Я пытался объяснить Самуилу Яковлевичу, что портрет только начат, что я уверен в удаче, потому что художница умеет находить главное, но Самуил Яковлевич уклонился от дальнейших сеансов. Так и не удалось получить его портрета в последние годы жизни.
Маршак любил детей. Эта любовь была его стихией, могучим врожденным инстинктом, она была органически связана со всем его существом. Но, разумеется, как писатель, как педагог Самуил Яковлевич не мог подходить к детям и к их воспитанию с дидактических позиций.
Свое кредо он выразил в "Воспитании словом":
"Наши дети должны вырасти культурнее нас. Мы снаряжаем их в большое плавание. Им не меньше, а во много раз больше, чем детям буржуазного общества, нужны знания, воображение, историческая перспектива. Одна школа без художественной литературы этого не даст".
Когда я слушал его беседы о детях, о детской литературе, я особенно понимал, почему дети любят Маршака. Ведь им не так легко угодить. Они, тянущиеся к литературе, к чтению и через это к своему детскому пониманию людей и жизни, менее всего размышляют - у них чистое и прозрачное, как хрусталь, художественное восприятие и первых сказок, и первых повестей, и первых авторов, образ которых для них складывается как идеал...
Маршак, вне всяких сомнений, был таким идеалом наших дней. Не надо было много знать и читать его, чтобы понять это. Дети всей нашей страны - и не только нашей, но и других стран - любят Маршака.
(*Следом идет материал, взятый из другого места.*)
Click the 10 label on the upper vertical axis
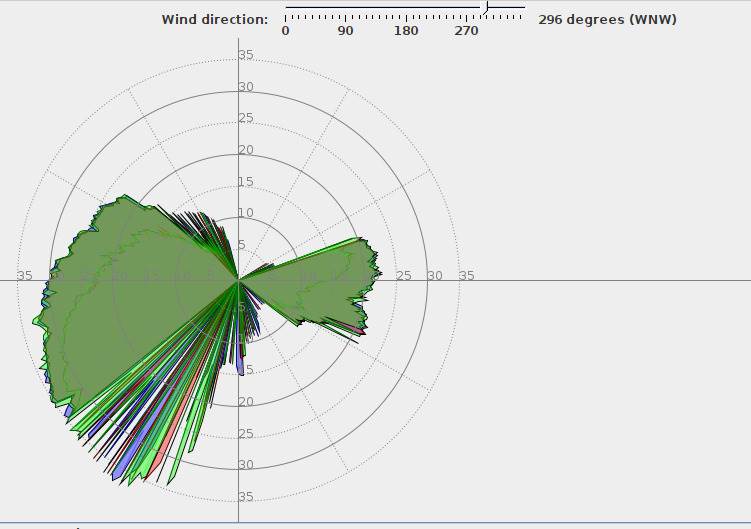 (x=246, y=213)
Даже в Лондоне, где я случайно встретил С.Я. Маршака в сентябре 1959 года, я с экспериментальной точностью убедился в его детской славе. Я прилетел в Лондон с профессором Н.А. Федоровым на Европейский конгресс гематологов.
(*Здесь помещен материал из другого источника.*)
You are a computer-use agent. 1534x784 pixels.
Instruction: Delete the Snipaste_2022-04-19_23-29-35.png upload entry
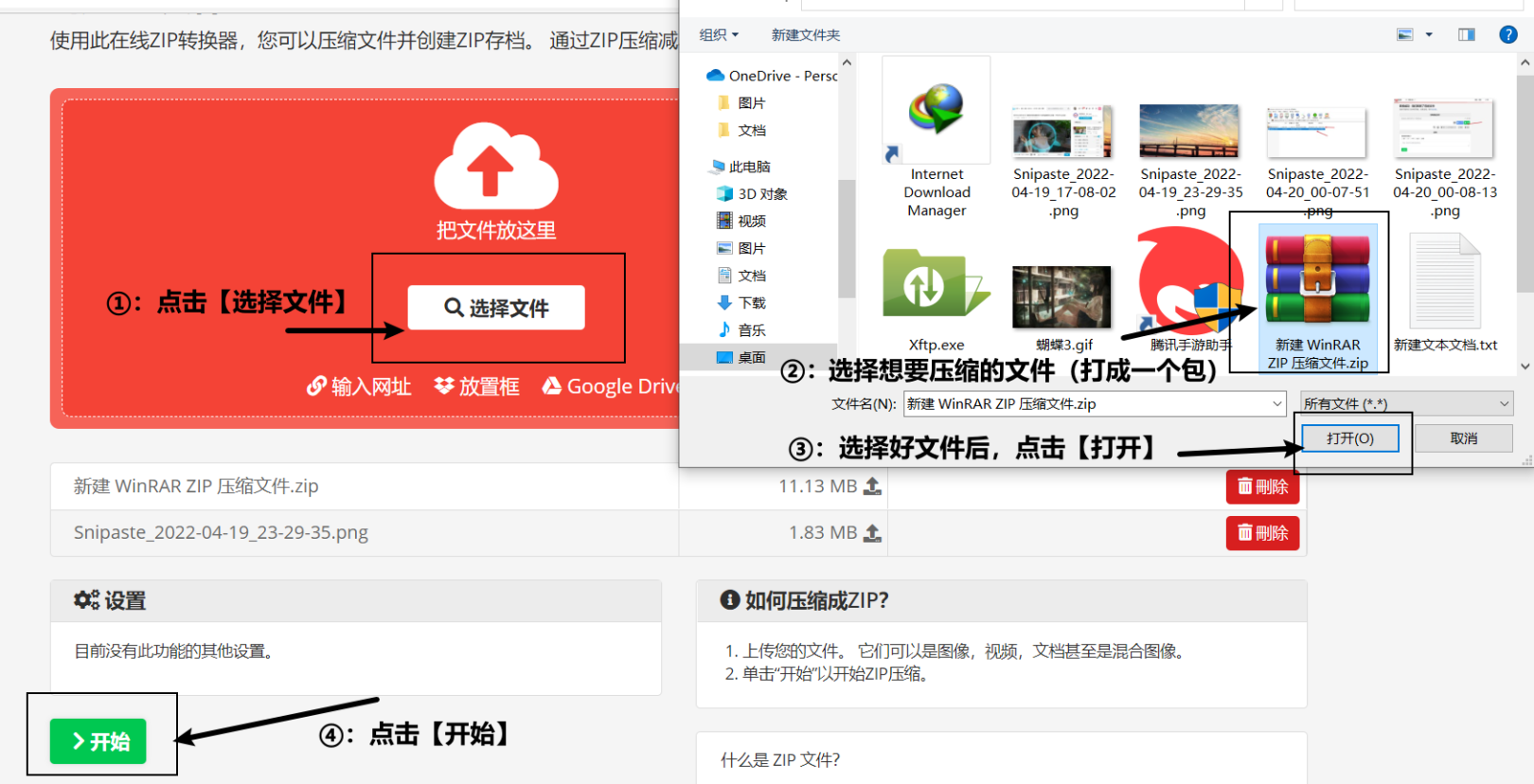point(1262,533)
И вот здесь мы увидели С.Я. Маршака в окружении большой толпы ребят из советской колонии и английских ребят. С ним были его сын Иммануэль и неизменный его поклонник и гид, член палаты общин лейборист Эмрис Хьюз.
Иммануэль жаловался на Самуила Яковлевича:
- Он совсем не думает о своем здоровье, не рассчитывает свои силы, все время ездит по разным местам, встречается с новыми людьми - что называется, не знает ни сна, ни отдыха...
А Маршак весь светился добродушной улыбкой и казался помолодевшим. Дети чувствовали в нем своего, какого-то им близкого, родного. Они и обращались с ним, как с собственным отцом или дедом. Беспорядочный, сплошной гул голосов, напоминавший перекличку сотен галок, разносился по парку, и во всем этом тонул его глуховатый и высокий по тембру, иногда заикающийся голос.
- Ну, а теперь послушайте.
И он прочел несколько строф своих звонких стихов.
Когда окончилось чтение, я подошел к Самуилу Яковлевичу.
- Откуда, милый? Вот неожиданность. Прямо на наш огонек. Дайте обнять вас!
Потом, повернувшись к детям, назидательно сказал:
- А теперь, ребята, я прошу помолчать. Я вам сейчас что-то расскажу.
И он стал рассказывать о врачах, об их гуманной миссии, о том, как они помогают больным людям и животным. Вспомнил доктора Айболита. Много теплого, любовного сказал о медицине и медиках, а потом вдруг перешел к моей персоне.
- Вот, ребята, будьте такими. Помните, сказал Маяковский:
Добрый доктор -
хорошо,
В жизни пригодится.
Давайте приветствовать нашего доктора.
В этой сценке, которая происходила на лужайке небольшого парка Лондона, вновь, с новой силой я почувствовал, что молодость неизменно торжествует в сердце Маршака.